# White bugs ?



## jkhcjris (Jun 1, 2010)

In my Shrimp tank I noticed what looks like white/silver bugs on the front glass and all over the wood. I did notice one of my cherries burried last week but don't think they are baby shrimp . Should I be concerned about them?


Thanks, Chris


----------



## macframalama (Apr 17, 2012)

i would bet what your seeing are coepods, if it is in fact what they are they are harmless

just do a google search on fw coepods


----------



## Claudia (Apr 21, 2010)

How does this bugs look like? If they are worm like might b planaria


----------



## jobber (May 14, 2010)

jkhcjris said:


> In my Shrimp tank I noticed what looks like white/silver bugs on the front glass and all over the wood. I did notice one of my cherries burried last week but don't think they are baby shrimp . Should I be concerned about them?
> 
> Thanks, Chris


If they look anything like the below pictures, then congratulations, you've got baby shrimps!!!!








Source: Baby Cherry Shrimp








Source: Baby cherry shrimp


----------



## jkhcjris (Jun 1, 2010)

Claudia said:


> How does this bugs look like? If they are worm like might b planaria


Definetly not Planaria.


----------



## jkhcjris (Jun 1, 2010)

macframalama said:


> i would bet what your seeing are coepods, if it is in fact what they are they are harmless
> 
> just do a google search on fw coepods


They are so small I can not make out a body type.
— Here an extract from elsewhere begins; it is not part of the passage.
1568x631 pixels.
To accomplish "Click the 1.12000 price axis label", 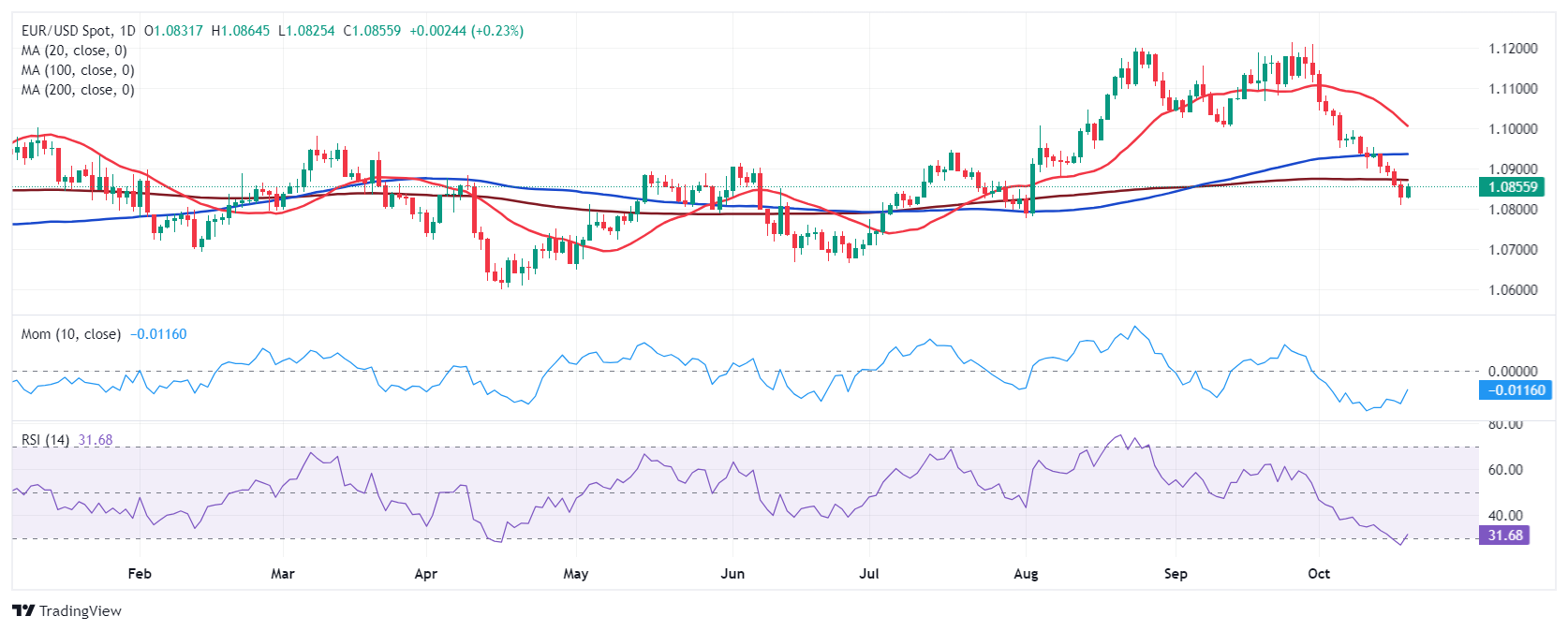I will point(1513,49).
Just that they look like s,\mall specs of sand and they are moving around and some are swimming.


----------



## jkhcjris (Jun 1, 2010)

jobber said:


> If they look anything like the below pictures, then congratulations, you've got baby shrimps!!!!
> 
> View attachment 12636
> 
> ...


In your second picture the specs on the glass between the shrimp are kinda what they look like.


----------



## jkhcjris (Jun 1, 2010)

Sorry I don't have my camera at work to take a close up . I will try and remember to bring it tomorrow.


Chris


----------



## jobber (May 14, 2010)

jkhcjris said:


> Sorry I don't have my camera at work to take a close up . I will try and remember to bring it tomorrow.
> 
> Chris


If they're not baby shrimps, they could any wide ranged variety of harmless freshwater copepods. A micro-organism that fish love snacking on.











Sent from my Samsung Mobile using Tapatalk


----------



## jkhcjris (Jun 1, 2010)

jobber said:


> If they're not baby shrimps, they could be harmless freshwater copepods (aka. "Cyclops"). A micro-organism that fish love snacking on.


By that video I would agree they are copepods. I have no fish in with my shrimp to eat them. i am sure that is why there are so many..

Thanks for the ID's, Chris


----------



## macframalama (Apr 17, 2012)

its not a bad thing if anything it is an indicator of a properly cycled tank and good water quality


----------



## Transposon (Sep 19, 2012)

Gilding motion, round in shape? Maybe ostracod?


----------